ENHANCED SENSITIVITY OF BLADDER CANCER CELLS TO CISPLATIN MEDIATED CYTOTOXICITY AND APOPTOSIS IN VITRO AND IN VIVO BY THE SELECTIVE CYCLOOXYGENASE-2 INHIBITOR JTE-522

Abstract

Cyclooxygenase-2 (COX-2) is a key inducible enzyme involved in the production of prostaglandins and its inhibitors have been shown to induce apoptosis in various cancer cells. Several anticancer agents also mediate apoptosis and may share the common intracellular pathways leading to apoptosis with COX-2 inhibitors.
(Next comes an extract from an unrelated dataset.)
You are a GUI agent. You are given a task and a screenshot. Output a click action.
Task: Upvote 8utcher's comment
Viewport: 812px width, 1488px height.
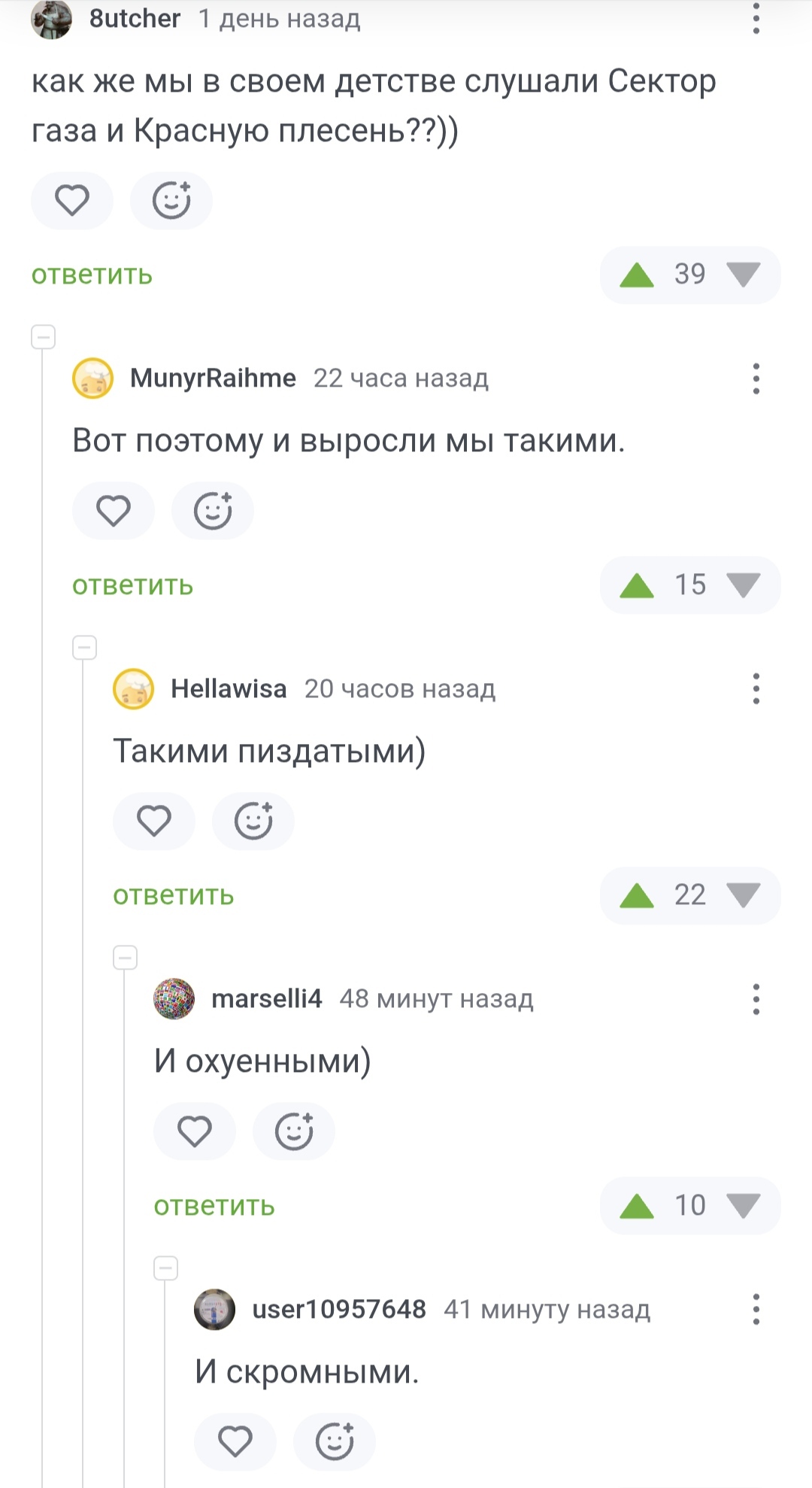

We reasoned that combination treatment of bladder cancer cells with COX-2 inhibitors and anticancer agents may result in synergistic apoptosis. We examined whether the selective COX-2 inhibitor JTE-522 (4-(4-cyclohexyl-2-methyloxazol-5-yl)-2-fluorobenzenesulfonamide) synergizes with anticancer agents in cytotoxicity and apoptosis against bladder cancer cells in vitro and in vivo. Cytotoxicity was determined by the microculture tetrazolium dye assay. Combination treatment of T24 bladder cancer cells with JTE-522 and cis-diamminedichloroplatinum (II) (CDDP) resulted in a synergistic cytotoxic effect. Synergy achieved in cytotoxicity with JTE-522 and CDDP was shown to be due to apoptosis. Treatment of T24 cells with JTE-522 decreased expression of the anti-apoptotic molecule Bcl-2. The in vivo significant growth inhibitory effect of JTE-522 and CDDP against the T24 line heterotransplanted in SCID mice was also observed. This study demonstrates that combination treatment of bladder cancer cells with the selective COX-2 inhibitor JTE-522 and CDDP results in synergistic cytotoxicity and apoptosis in vitro and in vivo. These findings support the potential clinical application of a combination of JTE-522 and CDDP for the treatment of bladder cancer as a new form of therapy with more selective cytotoxicity and fewer collateral side effects.